> **Страница**
Сначала нация, потом демократия?

На модерации Отложенный

Действует ли эта формула в Ливии?

Сорок лет Каддафи пытался покончить с трайбализмом и создать единую ливийскую нацию. Ту самую, формирование которой всегда предшествует демократическим преобразованиям. Но и срок оказался короток, и волюнтаристское вмешательство в этногенез - дело неблагодарное. Обруч проржавел и треснул. Родо-племенные осколки брызнули во все стороны. У восставших нет ни общепризнанных лидеров, ни интегрирующих структур - только стремление ослабить нажим единого обруча.

В воображении российской публики, демократия и национализм - понятия-антагонисты. В среде русской интеллигенции «националисты» с «демократами» могут даже взаимных рукопожатий избегать. Однако такое противостояние вовсе не является глобальной закономерностью. Скорее наоборот - демократия редко выживает без симбиоза с национализмом. Драматические события в Ливии вновь заставляют нас задуматься о природе этого симбиоза.

> **Набор данных**

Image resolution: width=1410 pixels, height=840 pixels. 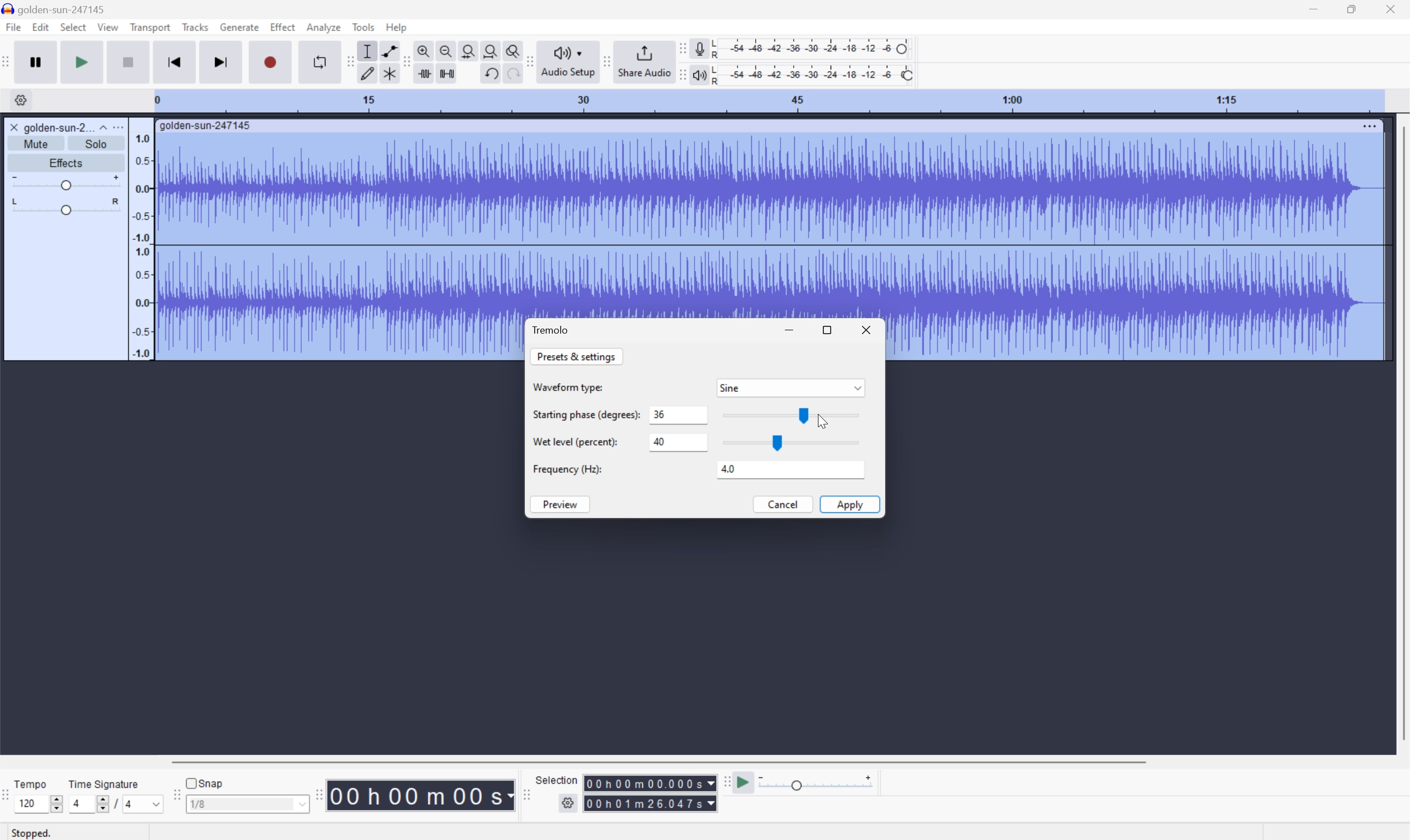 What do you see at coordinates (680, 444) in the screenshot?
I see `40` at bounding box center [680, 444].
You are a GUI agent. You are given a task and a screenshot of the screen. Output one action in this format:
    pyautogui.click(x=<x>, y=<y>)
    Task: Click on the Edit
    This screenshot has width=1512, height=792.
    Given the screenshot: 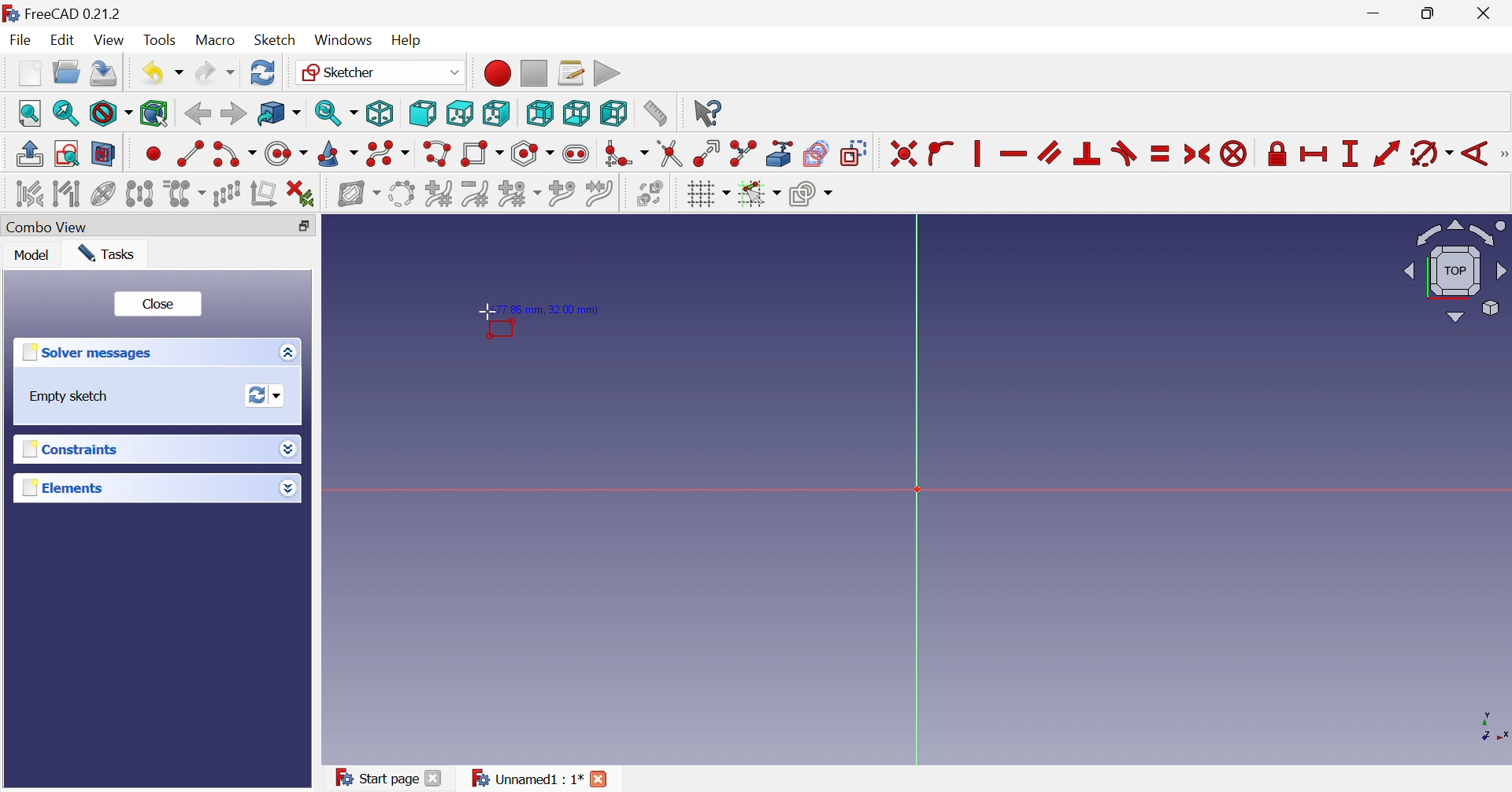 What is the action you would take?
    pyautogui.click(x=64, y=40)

* * *

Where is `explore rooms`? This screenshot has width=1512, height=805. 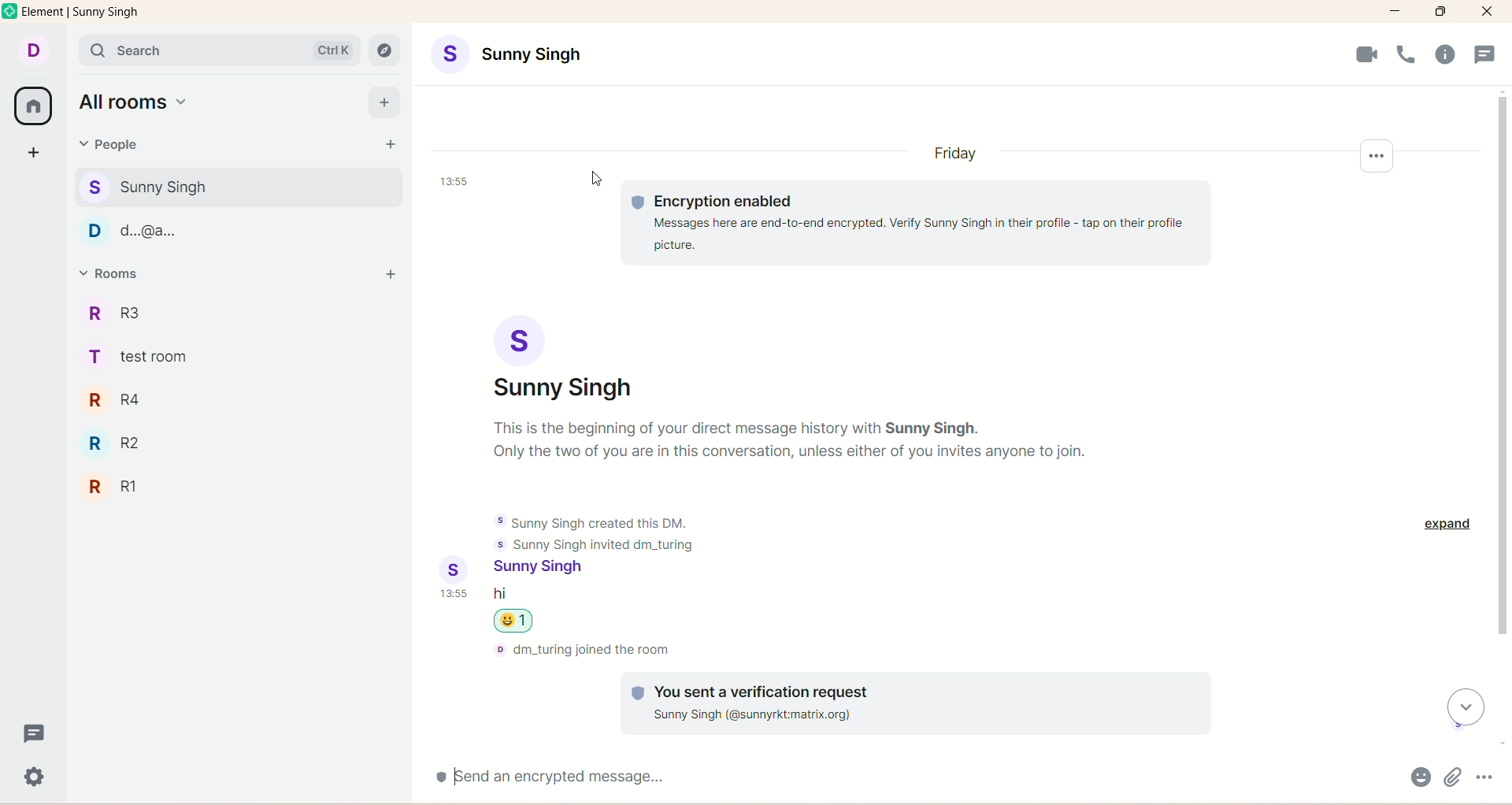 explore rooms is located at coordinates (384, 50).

> **Цель задания 1**
Какие прилагательные на странице о Ливии образованы от названия страны или народа? Перечислите все в той форме, в какой они стоят в тексте.
> **Цель задания 2**
Продолжите текст страницы о нации и демократии в Ливии, начиная после её последнего предложения.

> **Результат упражнения 1**
ливийскую, российской, русской

> **Результат упражнения 2**
Тотальная поддержка ливийских повстанцев западным общественным мнением опирается на одно маленькое заблуждение. Люди Запада наивно полагают, что свержение режима Каддафи автоматически приведёт к демократическим преобразованиям в Ливии. Их кредо можно выразить, перефразировав Тертуллиана: «Душа человека от природы демократка. А если где-то нет демократии, то лишь потому, что проявлению человеческих природных задатков мешают злые силы». Как правило, образ «злых сил» для каждой не удостоившейся демократии страны находит своё воплощение в единственном человеке. В случае Ливии эту роль в воображении европейцев играет Муаммар Каддафи.

Стоит напомнить, однако, что свержение разного рода «кровавых диктаторов» Востока практически никогда не завершалось строительством демократии. Самый знакомый российскому наблюдателю пример - Афганистан, где на смену «кровавому диктатору» Наджибулле пришёл «ультрадемократический» Талибан, начавший делить опийные поля страны с «Северным альянсом». Очень знакомый афро-азиатский сюжет: строили гражданское общество, а получилась гражданская война.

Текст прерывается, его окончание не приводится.